When the user asks for "a DSL for X" — REST APIs, infrastructure config, scene descriptions, anything declarative — drive this loop:

  1. Clarify the contract. "What entities? What relationships? What downstream consumers?"
  2. Sketch the source first. Write 3-5 lines of what script.capy should look like. Confirm with the user that this is the surface they want to author against.
  3. Draft lib.capy. Implement just enough to make the example parse. Validate with capy_check.
  4. Pick one target. Implement file_template to produce the first useful output (often Markdown or JSON — easy to inspect).
  5. Capture a golden. Run the transpile, commit the output as script.expected.txt. The contract is now fully closed.
  6. Hand off. Consumers can build against the contract; library authors can add targets without touching script.capy.

The Capy MCP server has capy_check exactly for step 3 — it's the fastest feedback loop the agent can run.

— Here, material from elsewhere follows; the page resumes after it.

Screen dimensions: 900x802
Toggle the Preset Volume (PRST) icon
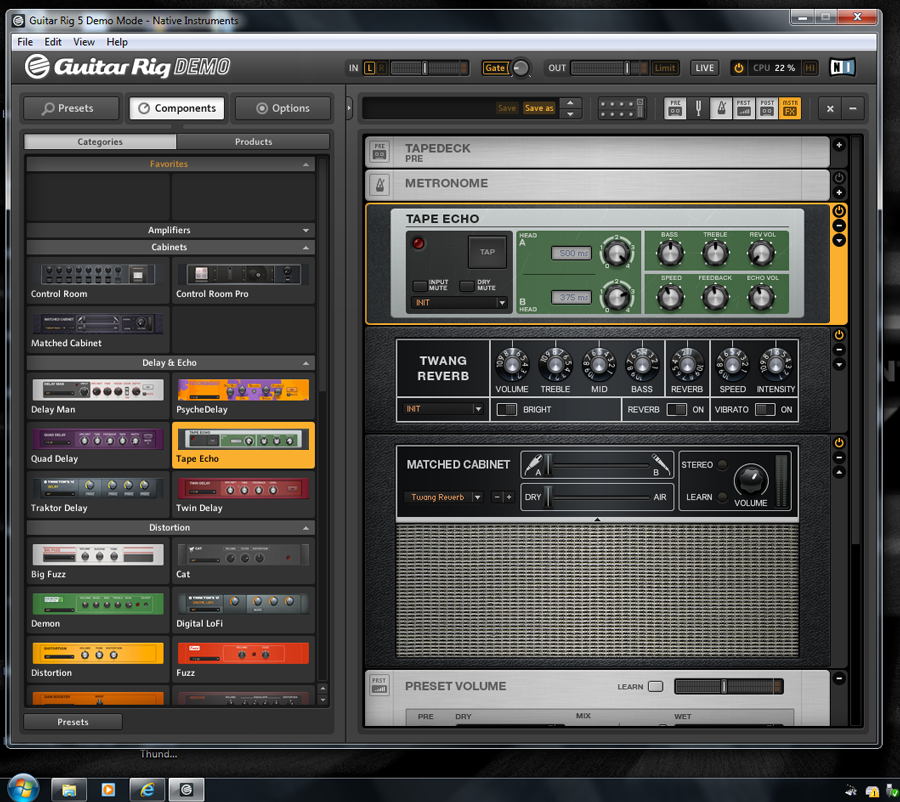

When this is the wrong tool

  • The "source language" you want is fundamentally Turing-complete (you need full control flow, closures, IO). Capy is for declarative-shaped DSLs. Use a real PL.
  • The output isn't structured (free-form prose, image generation). Capy is a transpiler; it needs a target with describable shape.
  • You only have one consumer and one target forever. The contract-as-grammar overhead doesn't pay off until there are at least two consumers (or two targets) that need to stay in sync.

For everything else — APIs, configs, scenes, schemas, manifests, clients-in-N-languages — the grammar-as-contract pattern is what Capy was designed for.